** PROBLEM TO SOLVE **
Rewrite the records from the line with "Screen dimensions: 1200x630" to the line with "(x=399, y=444)", replacing "Viewport" with "Display" and leaving everything else unchanged.

-=-=-=-=-

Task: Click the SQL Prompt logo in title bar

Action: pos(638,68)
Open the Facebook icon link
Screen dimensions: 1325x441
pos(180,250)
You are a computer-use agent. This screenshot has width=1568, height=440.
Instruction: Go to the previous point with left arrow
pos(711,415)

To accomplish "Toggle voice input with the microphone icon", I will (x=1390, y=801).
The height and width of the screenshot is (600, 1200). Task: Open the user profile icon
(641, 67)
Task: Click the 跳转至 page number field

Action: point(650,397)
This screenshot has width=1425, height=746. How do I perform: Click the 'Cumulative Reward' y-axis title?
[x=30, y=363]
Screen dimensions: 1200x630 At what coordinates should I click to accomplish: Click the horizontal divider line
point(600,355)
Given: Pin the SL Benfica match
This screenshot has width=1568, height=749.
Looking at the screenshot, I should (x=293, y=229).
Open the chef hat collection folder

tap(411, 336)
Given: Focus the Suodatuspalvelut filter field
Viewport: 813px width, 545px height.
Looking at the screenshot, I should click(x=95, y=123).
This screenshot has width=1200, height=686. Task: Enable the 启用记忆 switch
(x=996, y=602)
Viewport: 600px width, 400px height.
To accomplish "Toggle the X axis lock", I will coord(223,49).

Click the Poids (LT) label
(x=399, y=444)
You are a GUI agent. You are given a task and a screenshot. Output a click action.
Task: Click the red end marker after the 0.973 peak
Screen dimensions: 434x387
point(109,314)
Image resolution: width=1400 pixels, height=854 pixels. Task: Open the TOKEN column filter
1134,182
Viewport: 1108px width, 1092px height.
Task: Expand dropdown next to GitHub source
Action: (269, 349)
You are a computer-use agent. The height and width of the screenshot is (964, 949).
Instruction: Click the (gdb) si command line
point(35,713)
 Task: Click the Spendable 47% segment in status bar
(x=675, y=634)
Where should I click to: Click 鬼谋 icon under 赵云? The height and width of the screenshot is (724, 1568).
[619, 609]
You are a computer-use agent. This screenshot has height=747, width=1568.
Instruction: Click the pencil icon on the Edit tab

-=-=-=-=-

** THE REPLY **
Screen dimensions: 1200x630 At what coordinates should I click to accomplish: Click the horizontal divider line
point(600,355)
Given: Pin the SL Benfica match
This screenshot has width=1568, height=749.
Looking at the screenshot, I should (x=293, y=229).
Open the chef hat collection folder

tap(411, 336)
Given: Focus the Suodatuspalvelut filter field
Display: 813px width, 545px height.
Looking at the screenshot, I should click(x=95, y=123).
This screenshot has width=1200, height=686. Task: Enable the 启用记忆 switch
(x=996, y=602)
Display: 600px width, 400px height.
To accomplish "Toggle the X axis lock", I will coord(223,49).

Click the Poids (LT) label
(x=399, y=444)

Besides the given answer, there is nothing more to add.